Exercise passage

Sunday, July 23, 2017

40 Days Until I Walk Into the Desert.....Again


     At my age, I guess it is common to look back and ask yourself what you would change about your life. It seems to be a frequent Facebook question and discussion topic among friends. From a traditional viewpoint, my life hasn't been very successful. I married too young. I dropped out of college repeatedly. I got good jobs and left them, built businesses and let them go easier than an old pair of jeans to Goodwill. My marriage didn't last. I often spent more money than I really had. But what would I change?

Saved entries

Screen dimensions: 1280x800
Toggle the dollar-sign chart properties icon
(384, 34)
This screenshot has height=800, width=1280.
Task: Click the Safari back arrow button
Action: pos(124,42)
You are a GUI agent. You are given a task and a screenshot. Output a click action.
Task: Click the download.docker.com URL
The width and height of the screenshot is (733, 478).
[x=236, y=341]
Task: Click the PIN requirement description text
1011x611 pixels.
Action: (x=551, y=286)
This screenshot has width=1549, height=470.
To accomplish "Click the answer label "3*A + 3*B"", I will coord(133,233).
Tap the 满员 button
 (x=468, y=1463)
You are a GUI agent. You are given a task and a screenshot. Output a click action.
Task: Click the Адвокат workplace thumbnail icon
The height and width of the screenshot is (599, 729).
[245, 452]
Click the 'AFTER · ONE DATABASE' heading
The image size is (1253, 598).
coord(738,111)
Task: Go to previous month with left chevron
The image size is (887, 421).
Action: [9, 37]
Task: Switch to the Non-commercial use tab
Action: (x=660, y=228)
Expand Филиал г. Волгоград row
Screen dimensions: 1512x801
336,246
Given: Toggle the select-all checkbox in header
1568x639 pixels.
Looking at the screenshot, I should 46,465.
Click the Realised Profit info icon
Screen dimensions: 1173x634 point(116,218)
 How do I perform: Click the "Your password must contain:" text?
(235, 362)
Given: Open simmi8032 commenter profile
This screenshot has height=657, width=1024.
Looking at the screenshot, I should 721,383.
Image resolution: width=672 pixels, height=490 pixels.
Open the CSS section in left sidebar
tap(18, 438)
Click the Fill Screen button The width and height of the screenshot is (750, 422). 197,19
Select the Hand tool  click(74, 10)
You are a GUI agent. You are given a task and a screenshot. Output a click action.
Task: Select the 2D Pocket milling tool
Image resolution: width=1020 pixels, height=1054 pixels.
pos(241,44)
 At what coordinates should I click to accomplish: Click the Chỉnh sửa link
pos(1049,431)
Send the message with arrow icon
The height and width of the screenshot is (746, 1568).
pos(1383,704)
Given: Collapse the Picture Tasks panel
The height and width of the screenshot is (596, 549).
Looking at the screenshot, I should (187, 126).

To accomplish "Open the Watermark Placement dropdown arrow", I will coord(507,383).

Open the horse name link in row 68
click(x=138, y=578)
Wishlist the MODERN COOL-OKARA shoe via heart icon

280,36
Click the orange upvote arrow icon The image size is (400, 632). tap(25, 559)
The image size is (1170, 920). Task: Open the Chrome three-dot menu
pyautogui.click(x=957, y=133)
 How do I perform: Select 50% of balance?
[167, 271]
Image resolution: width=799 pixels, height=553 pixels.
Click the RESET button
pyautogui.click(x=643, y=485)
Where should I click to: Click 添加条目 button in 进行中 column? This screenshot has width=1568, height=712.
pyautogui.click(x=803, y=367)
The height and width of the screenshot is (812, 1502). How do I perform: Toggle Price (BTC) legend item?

Instructions
- a) Answer these questions from the blog post about walking into the desert:
(i) What date is on the blog post?
(ii) How many days are left until the walk into the desert?
(iii) What did the writer drop out of again and again?
- b) Decide whether each statement agrees with the blog post about walking into the desert. Answer yes or no, and quote the words from the blog post that settle it.
(i) The writer's marriage lasted.
(ii) The writer married too young.
(iii) The writer calls their life very successful from a traditional viewpoint.
- c) Write the next few sentences of the blog post about walking into the desert, picking up after its final line.
None of this data is needed for the work here.

Answers to the exercises
- a)
(i) Sunday, July 23, 2017
(ii) 40
(iii) College

- b)
(i) No: "My marriage didn't last."
(ii) Yes: "I married too young."
(iii) No: "From a traditional viewpoint, my life hasn't been very successful."

- c)
     Offhand, my answer is not much. Other than not really loving and valuing myself until late in the game, I would say that everything worked out. The trials and hardships I endured made me strong and independent. I survived all sorts of crazy illness and accidents. I learned to value what I had and be astonished by what I could create with my own body and spirit, even when they were broken. I traveled the world. I had an awesome kid that somehow survived his vaguely feral childhood to become a sweet and charming man. I have a fabulous relationship with my parents and much of the rest of my family. I have incredible friends who have introduced me to wonderful things in the world. Many of these friends have stuck with me through thick and thin for decades. I am part of a rich and varied community. Diverse in age, origin, political and religious persuasion, ability, and spirit, my beautiful friends have sustained me. I have tried and done things most people never have a shot at.
     In the past twenty years, I have gone on regular walkabouts in an effort to discern my larger issues and feelings and to figure out what to do next. It is how I found the farm, Quakers, judo, stained glass painting, and many of the other things that enriched my life. Things that I wouldn't put down voluntarily. Things I love. Things that define who I am as a person.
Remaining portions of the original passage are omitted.